And while the Clippers ownership drama plays out here in LA, commentator Frank Deford points out that the NBA and other pro-sports leagues are moving on to a whole new season about to begin.

FRANK DEFORD: For those of you who haven't been paying attention, there is now a fifth season in major American team sports to go along with baseball, football, basketball and ice hockey. Well, it's sort of an adjunct season, but it's very real and is passionately followed by real fans. It is the draft season, which begins tomorrow with the NFL, and extends through June 27th when the NHL holds its draft; the NBA and major-league baseball in between.

You don't think it matters? You can find countdown clocks on league websites. Fans can attend drafts; they're televised now, some in prime time. There's even a movie out, entitled "Draft Day," starring Kevin Costner, but it's not doing very good box office. Maybe that's because it's about the Cleveland Browns, and the popular sports movies are invariably about ugly ducklings that turn into winners. And, as you may know, Cleveland doesn't quite fit that bill.

Anyway, fans love real draft days. The sports draft is wonderful because it's both all-American - a fresh new morning for everybody - and socialistic, with a division of the spoils but the proletariat getting first dibs.
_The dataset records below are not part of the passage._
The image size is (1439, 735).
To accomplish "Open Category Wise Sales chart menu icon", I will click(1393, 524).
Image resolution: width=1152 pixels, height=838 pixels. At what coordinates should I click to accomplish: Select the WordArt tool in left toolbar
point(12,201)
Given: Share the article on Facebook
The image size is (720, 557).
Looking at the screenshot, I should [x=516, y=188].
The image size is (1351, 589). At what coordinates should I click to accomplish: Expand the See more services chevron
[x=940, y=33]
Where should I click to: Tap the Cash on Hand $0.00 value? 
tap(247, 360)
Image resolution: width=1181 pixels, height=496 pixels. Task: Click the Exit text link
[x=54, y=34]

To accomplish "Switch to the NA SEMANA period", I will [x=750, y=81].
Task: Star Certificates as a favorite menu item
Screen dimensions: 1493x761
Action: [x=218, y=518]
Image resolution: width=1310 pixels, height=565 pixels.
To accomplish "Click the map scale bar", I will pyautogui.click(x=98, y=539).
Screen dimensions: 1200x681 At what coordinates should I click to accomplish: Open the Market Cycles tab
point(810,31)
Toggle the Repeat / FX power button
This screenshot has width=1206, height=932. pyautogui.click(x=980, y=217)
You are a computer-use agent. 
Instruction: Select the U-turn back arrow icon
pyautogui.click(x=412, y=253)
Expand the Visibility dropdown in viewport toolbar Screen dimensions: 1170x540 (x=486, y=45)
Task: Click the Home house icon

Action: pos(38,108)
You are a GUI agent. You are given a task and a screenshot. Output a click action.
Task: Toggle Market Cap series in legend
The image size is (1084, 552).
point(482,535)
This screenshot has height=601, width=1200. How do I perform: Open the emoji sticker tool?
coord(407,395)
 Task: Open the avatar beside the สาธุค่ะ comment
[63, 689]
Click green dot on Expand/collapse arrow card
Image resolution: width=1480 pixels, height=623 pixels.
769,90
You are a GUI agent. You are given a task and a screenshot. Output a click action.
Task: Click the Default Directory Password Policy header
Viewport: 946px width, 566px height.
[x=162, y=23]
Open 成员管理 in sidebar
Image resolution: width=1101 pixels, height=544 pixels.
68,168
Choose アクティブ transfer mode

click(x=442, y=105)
In fact, the draft started in the Depression when the owner of the Philadelphia Eagles, a weak sister of a franchise, convinced his colleagues to institute a selection of college players, operating with a procedure based on what Jesus himself said: The last shall be first. So the draft is the epitome of Christianity, too.

Of course, because the worst teams get the pick of the litter, this leads - as it surely did in the NBA this season - to the worst teams kind of-sort of losing on purpose. Bad form but old strategy. As a consequence, the NBA has a weighted lottery for the bottom feeders, so finishing dead last only guarantees you the best odds at the first pick. Sort of socialism-plus.

For me, the strangest aspect of the draft is the experts, whose advertised expertise it is not to rate the best players, but to predict how the teams will rate them. Invariably, then, if some team has the courage to defy the conventional wisdom and dare choose a player that it independently admires, all the experts have a fit and the fans boo.

Never mind that someone like Russell Wilson, the Super Bowl MVP, was overlooked till the third round. [POST-BROADCAST CORRECTION: Wilson was not the Super Bowl MVP.] But the experts were right, you see, because everybody was wrong. It's like if your doctor got credited with making the consensus diagnosis on you, even though that was wrong and you died.

The draft experts remain in demand, though, all over TV, bloviating. And the drafts are infectious. Draft day is the day that every team, every fan, believes is that someday when their prince will come.

(SOUNDBITE OF MUSIC)

MONTAGNE: Commentator Frank Deford joins us every Wednesday here on MORNING EDITION, from NPR News. I'm Renee Montagne.